Up to and including the line with "Select the RIVR-4371-Van", please set down the entries below exactly, starting from the first line.

[Records from a data collection]
Content starts

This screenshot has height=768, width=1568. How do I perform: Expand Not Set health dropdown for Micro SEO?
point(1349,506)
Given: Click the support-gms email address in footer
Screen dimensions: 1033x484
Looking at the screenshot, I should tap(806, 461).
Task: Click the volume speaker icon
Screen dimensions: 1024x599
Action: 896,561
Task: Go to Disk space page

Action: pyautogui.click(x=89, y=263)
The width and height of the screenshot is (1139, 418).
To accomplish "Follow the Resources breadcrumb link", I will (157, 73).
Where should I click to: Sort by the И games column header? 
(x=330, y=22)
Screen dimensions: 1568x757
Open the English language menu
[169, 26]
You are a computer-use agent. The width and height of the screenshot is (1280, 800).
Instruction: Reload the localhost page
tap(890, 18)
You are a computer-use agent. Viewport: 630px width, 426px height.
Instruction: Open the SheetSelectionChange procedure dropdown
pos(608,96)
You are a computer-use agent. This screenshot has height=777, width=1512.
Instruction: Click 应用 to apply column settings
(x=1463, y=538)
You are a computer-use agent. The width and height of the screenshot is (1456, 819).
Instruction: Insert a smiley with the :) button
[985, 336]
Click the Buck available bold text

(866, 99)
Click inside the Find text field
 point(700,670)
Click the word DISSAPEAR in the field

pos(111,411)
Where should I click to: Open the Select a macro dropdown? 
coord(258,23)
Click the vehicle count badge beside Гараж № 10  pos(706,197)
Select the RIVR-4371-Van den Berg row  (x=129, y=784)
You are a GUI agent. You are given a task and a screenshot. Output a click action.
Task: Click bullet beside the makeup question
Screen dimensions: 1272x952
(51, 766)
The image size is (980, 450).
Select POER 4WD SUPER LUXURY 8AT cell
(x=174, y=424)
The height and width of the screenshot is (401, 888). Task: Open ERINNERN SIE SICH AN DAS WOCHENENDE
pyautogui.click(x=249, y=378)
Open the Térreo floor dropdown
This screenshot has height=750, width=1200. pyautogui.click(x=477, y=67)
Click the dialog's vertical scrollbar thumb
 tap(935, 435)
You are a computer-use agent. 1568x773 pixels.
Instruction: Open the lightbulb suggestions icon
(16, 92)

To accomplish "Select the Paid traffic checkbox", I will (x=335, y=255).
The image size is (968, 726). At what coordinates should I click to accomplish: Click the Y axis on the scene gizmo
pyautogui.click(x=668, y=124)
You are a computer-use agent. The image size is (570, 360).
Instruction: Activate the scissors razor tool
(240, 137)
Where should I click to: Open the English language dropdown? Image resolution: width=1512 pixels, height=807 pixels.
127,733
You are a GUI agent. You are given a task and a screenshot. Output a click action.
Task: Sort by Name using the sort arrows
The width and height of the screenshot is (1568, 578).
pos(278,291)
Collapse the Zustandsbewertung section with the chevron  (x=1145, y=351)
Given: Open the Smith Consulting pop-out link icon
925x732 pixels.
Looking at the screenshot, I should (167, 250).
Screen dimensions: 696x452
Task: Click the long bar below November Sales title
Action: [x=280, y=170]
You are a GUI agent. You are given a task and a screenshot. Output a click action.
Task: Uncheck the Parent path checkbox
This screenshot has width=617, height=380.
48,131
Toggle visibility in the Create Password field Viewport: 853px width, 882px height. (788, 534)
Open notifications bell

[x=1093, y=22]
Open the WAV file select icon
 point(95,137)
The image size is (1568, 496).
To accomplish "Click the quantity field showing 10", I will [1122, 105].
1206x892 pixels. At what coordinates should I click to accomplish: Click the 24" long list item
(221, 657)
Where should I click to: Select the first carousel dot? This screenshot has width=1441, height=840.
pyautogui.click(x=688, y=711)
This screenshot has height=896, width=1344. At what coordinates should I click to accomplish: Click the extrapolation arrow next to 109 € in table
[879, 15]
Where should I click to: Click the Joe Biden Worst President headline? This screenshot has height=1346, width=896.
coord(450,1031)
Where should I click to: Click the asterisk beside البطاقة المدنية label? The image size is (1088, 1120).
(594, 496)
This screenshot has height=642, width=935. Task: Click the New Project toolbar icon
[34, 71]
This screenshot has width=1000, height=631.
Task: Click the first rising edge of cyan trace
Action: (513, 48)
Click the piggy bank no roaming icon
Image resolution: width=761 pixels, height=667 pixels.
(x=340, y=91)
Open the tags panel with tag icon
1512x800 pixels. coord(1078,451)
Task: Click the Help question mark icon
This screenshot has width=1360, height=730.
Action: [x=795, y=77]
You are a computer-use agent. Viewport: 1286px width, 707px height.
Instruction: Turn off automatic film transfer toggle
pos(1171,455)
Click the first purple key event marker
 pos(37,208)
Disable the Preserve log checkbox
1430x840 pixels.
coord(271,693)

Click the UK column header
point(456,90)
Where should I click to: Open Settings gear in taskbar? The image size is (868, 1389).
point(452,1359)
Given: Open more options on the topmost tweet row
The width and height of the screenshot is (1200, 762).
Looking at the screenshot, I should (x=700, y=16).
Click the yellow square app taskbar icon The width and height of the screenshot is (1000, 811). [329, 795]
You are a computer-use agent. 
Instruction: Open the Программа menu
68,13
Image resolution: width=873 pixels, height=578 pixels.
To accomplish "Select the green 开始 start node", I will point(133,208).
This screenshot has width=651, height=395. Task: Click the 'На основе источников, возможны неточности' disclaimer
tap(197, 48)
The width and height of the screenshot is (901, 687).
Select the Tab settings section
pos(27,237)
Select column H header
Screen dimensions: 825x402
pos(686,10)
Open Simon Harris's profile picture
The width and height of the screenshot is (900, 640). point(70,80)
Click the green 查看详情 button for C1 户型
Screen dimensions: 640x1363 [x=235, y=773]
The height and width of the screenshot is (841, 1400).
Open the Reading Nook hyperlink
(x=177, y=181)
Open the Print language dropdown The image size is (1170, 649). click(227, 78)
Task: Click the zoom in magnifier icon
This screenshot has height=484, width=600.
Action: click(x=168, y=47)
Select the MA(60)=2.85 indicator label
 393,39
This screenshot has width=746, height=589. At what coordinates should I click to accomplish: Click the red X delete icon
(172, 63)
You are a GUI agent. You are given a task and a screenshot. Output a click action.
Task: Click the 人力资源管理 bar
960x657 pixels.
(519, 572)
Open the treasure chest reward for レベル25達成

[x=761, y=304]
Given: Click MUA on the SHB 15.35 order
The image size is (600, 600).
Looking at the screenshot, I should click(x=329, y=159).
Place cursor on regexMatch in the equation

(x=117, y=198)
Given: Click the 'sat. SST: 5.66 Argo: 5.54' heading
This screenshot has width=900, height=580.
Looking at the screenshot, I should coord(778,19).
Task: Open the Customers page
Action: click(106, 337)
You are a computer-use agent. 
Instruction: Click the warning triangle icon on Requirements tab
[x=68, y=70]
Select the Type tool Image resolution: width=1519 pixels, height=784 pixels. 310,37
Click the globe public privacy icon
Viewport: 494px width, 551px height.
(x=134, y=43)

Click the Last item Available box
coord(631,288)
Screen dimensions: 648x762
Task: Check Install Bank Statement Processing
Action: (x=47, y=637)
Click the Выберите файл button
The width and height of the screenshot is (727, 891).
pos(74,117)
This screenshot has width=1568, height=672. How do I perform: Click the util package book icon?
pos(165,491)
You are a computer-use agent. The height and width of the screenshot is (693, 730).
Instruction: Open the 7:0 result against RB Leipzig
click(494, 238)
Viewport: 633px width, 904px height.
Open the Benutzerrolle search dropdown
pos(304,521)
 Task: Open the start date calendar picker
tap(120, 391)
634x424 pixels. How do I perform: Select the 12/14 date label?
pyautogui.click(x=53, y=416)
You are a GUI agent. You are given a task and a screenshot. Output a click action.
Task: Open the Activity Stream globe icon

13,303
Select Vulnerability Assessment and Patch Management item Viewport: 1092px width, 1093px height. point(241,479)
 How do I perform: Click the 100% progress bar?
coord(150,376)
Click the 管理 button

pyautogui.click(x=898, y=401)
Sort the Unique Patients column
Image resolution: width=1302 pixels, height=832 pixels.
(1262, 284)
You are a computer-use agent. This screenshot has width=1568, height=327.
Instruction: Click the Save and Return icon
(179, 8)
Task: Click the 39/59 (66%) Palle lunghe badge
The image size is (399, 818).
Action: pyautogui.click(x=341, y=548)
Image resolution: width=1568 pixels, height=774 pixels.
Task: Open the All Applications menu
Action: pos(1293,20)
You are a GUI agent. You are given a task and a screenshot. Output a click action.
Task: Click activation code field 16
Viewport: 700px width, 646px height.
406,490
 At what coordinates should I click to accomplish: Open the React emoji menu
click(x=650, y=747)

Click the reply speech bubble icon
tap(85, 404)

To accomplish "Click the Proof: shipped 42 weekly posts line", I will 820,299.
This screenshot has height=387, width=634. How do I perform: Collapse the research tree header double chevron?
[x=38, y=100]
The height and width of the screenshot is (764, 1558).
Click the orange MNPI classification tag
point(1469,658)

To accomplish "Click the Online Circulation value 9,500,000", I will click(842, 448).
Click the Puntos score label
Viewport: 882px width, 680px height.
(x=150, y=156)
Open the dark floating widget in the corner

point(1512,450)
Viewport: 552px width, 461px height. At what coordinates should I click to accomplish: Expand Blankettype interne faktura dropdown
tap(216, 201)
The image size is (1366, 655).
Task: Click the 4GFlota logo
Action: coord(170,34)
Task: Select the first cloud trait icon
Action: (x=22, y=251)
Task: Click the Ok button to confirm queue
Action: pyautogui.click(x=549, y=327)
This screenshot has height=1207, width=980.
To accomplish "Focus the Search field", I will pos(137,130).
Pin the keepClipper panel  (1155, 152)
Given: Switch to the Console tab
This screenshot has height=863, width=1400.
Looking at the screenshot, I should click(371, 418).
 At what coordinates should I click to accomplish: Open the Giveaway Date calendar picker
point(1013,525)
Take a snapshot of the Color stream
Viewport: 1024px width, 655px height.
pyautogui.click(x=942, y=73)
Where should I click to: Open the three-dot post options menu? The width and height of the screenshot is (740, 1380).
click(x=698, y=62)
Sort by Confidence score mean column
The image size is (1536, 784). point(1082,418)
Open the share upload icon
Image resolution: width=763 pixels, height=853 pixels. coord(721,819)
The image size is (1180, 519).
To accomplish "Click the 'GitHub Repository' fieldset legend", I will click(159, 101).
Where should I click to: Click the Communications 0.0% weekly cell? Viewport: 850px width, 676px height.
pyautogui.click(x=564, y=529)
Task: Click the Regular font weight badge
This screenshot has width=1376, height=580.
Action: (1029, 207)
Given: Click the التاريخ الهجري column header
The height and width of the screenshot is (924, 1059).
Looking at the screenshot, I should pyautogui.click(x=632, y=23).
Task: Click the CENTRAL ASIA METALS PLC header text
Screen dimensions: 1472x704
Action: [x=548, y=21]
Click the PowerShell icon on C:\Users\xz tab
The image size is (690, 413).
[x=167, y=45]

Content ends

* _ANSWER TO THIS PROBLEM_:
This screenshot has height=768, width=1568. How do I perform: Expand Not Set health dropdown for Micro SEO?
point(1349,506)
Given: Click the support-gms email address in footer
Screen dimensions: 1033x484
Looking at the screenshot, I should tap(806, 461).
Task: Click the volume speaker icon
Screen dimensions: 1024x599
Action: 896,561
Task: Go to Disk space page

Action: pyautogui.click(x=89, y=263)
The width and height of the screenshot is (1139, 418).
To accomplish "Follow the Resources breadcrumb link", I will (157, 73).
Where should I click to: Sort by the И games column header? 
(x=330, y=22)
Screen dimensions: 1568x757
Open the English language menu
[169, 26]
You are a computer-use agent. The width and height of the screenshot is (1280, 800).
Instruction: Reload the localhost page
tap(890, 18)
You are a computer-use agent. Viewport: 630px width, 426px height.
Instruction: Open the SheetSelectionChange procedure dropdown
pos(608,96)
You are a computer-use agent. This screenshot has height=777, width=1512.
Instruction: Click 应用 to apply column settings
(x=1463, y=538)
You are a computer-use agent. The width and height of the screenshot is (1456, 819).
Instruction: Insert a smiley with the :) button
[985, 336]
Click the Buck available bold text

(866, 99)
Click inside the Find text field
 point(700,670)
Click the word DISSAPEAR in the field

pos(111,411)
Where should I click to: Open the Select a macro dropdown? 
coord(258,23)
Click the vehicle count badge beside Гараж № 10  pos(706,197)
Select the RIVR-4371-Van den Berg row  (x=129, y=784)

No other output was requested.